Data flow and control flow are not rivals in some tidy theoretical contest. They are two very different ways of shaping behavior in software systems. One treats the architecture as a stream of facts moving across bounded contexts. The other treats it as a set of decisions, commands, and coordinated steps. Good systems usually need both. Bad systems blur them until nobody can tell where business meaning lives, where state changes are authoritative, or why a retry caused three invoices and no shipment.

This is where enterprise architecture earns its keep. Not by adding more diagrams, but by deciding what kind of arrow each arrow really is.

The practical question is not “which one is better?” The practical question is: what should flow, what should decide, and where should the business semantics live?

Context

Most modern enterprise systems are a patchwork of styles. There is a transactional core, some APIs, a message broker, a reporting pipeline, maybe a workflow engine, and usually a handful of microservices that were meant to improve agility but mainly increased the number of dashboards. Inside that patchwork, data flow and control flow are both present, whether anyone names them or not. microservices architecture diagrams

Data flow is about the movement of information through the system. Records, events, documents, state changes, telemetry, facts. It answers questions like:

What happened?
What data changed?
Who needs to know?
How does information propagate across domains?

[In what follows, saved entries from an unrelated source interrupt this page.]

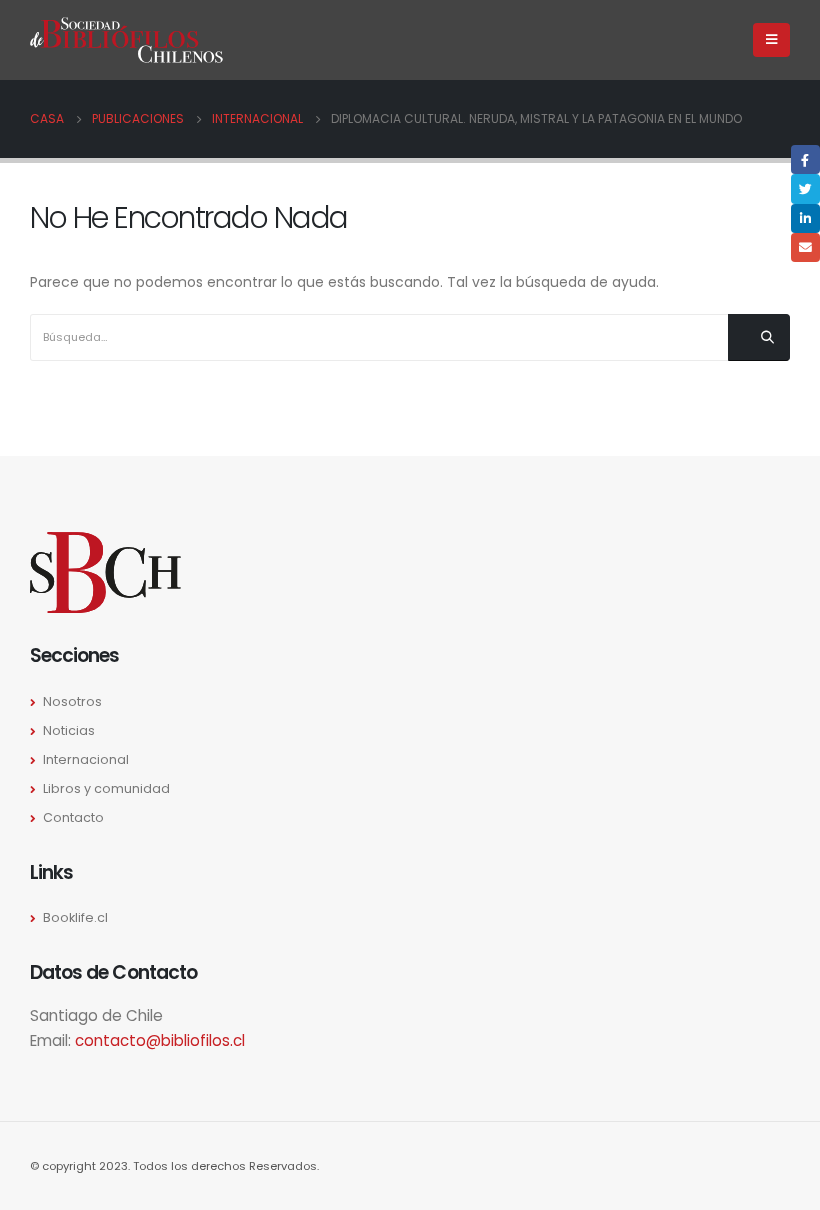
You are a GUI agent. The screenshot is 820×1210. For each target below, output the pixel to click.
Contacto (73, 817)
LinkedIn (805, 218)
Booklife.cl (75, 917)
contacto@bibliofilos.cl (160, 1040)
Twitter (805, 188)
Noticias (69, 730)
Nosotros (72, 701)
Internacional (86, 759)
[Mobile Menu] (771, 40)
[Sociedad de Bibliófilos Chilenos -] (126, 40)
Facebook (805, 159)
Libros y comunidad (106, 788)
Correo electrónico (805, 247)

Control flow is about directing behavior. Commands, orchestration, workflow decisions, retries, compensations, approvals, sequencing. It answers questions like:

What should happen next?
Who is responsible for deciding?
What sequence must be enforced?
How do we handle timeouts and failure recovery?

This distinction matters most once systems stop being monoliths. In a monolith, the same codebase often carries both concerns without much ceremony. A method call both moves data and controls execution. Once systems are split across services, teams, databases, and queues, the line becomes expensive. If data flow is mistaken for control flow, services become passive databases with topics attached. If control flow is mistaken for data flow, every event turns into a remote procedure call wearing a fake moustache.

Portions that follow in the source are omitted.